Shaykh Yasir Qadhi', the dean of academic affairs at AlMaghrib Institute, spoke Thursday night about issues surrounding the intersection of freedom of speech and religion, specifically focusing on Islam.
"My talk today is not meant to dissuade you from the position you walked into the room with," Qadhi' said. However, he added, "perhaps the issue is not as black and white as one might initially assume."
The speech, put on by the Muslim-cultural Student Association (McSA) and titled "Sticks and Stones: A Look at Free Speech and Faith," was the keynote event for Northwestern's annual Discover Islam Week. The event was held in the McCormick Foundation Center and attended by an audience of about 90.
"This year, the topic that we've chosen is looking at freedom of speech and faith," said Baber Malik, co-president of McSA and a senior in the Weinberg College of Arts and Sciences. "This is just looking at these two basic, fundamental rights in general and looking at...how easily they fit together."

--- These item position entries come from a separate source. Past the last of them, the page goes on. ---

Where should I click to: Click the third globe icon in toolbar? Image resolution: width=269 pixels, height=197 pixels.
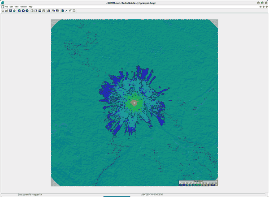[26, 10]
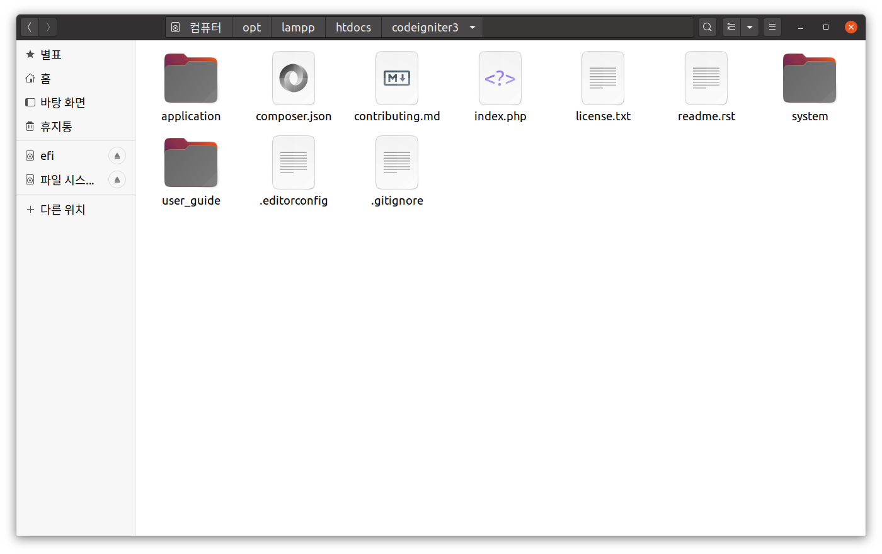The width and height of the screenshot is (882, 554).
Task: Expand the codeigniter3 path dropdown
Action: pos(472,27)

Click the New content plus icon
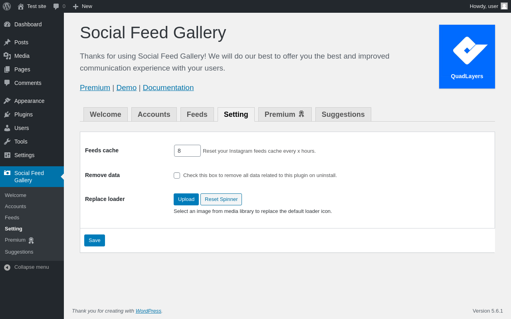coord(75,6)
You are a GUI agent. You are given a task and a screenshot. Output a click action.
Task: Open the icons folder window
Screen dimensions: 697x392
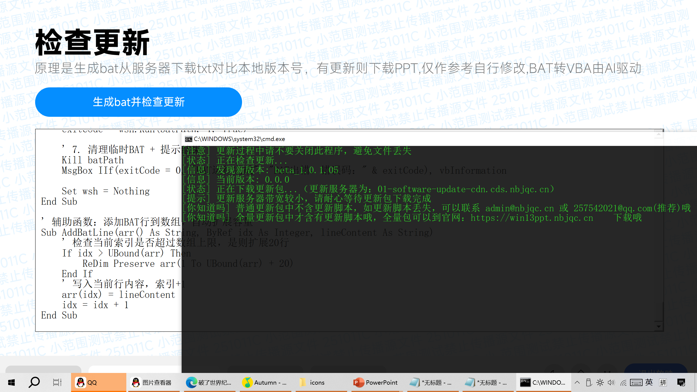point(321,382)
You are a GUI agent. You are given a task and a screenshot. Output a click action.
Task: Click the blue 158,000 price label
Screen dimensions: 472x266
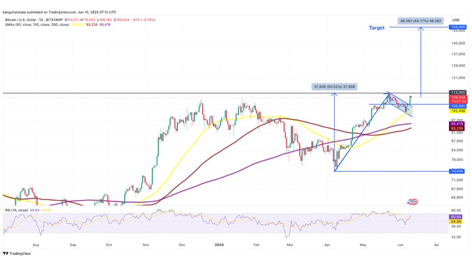tap(457, 27)
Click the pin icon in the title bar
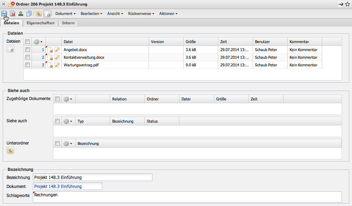Screen dimensions: 352x206 point(341,4)
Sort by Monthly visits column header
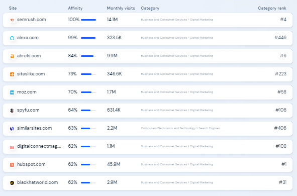This screenshot has width=297, height=196. 121,8
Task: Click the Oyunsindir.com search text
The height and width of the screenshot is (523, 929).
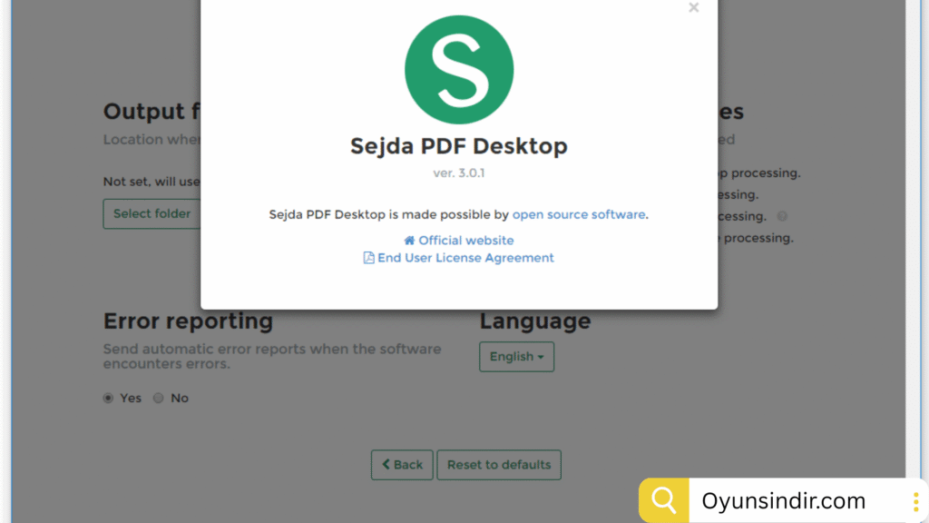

Qadhi’ spent much of the evening speaking about the recent attacks on and related to Charlie Hebdo in France.
"This is why this question of free speech and Islam is on everybody's mind," he said. "There is this assumption that Muslims, because they believe in blasphemy laws...they're willing to kill people merely because a cartoon of the Prophet is drawn."
Qadhi' dismissed these assumptions as "simply wrong." From there, he spoke on the nature of free speech in general.
"Every single society in this entire world places some limit on the execution of free speech, because at the end of the day free speech takes place within the context of competing values," he said. "Ultimately, none of us believes in unconditional free speech. We only differ about where those lines should be drawn."
Many in attendance found the talk thought-provoking and engaging. Samantha Schmidt, a freshman in Weinberg, appreciated the perspective Qadhi’ brought to a prevalent issue.
"I'm really interested in free speech, especially considering everything that's been going on lately," Schmidt said. "He definitely had viewpoints that I hadn't really considered before."
Basharath Khan, a recent graduate from Loyola University, found that the speech provided a wider context than the topic of free speech and religion is usually given.
"I personally thought the topic was pretty relevant for what's going on right now in mainstream media with freedom of speech," Khan said. "I really appreciate that he made that effort to paint the broader picture for that issue."
Qadhi' ended by challenging the audience to look beyond the controversy of free speech to the consideration of those affected by the debate.
"All I'm asking for is a little bit of sympathy and respect to understand this isn't a freedom of speech issue," Qadhi' said. "This is a common sense, decency issue."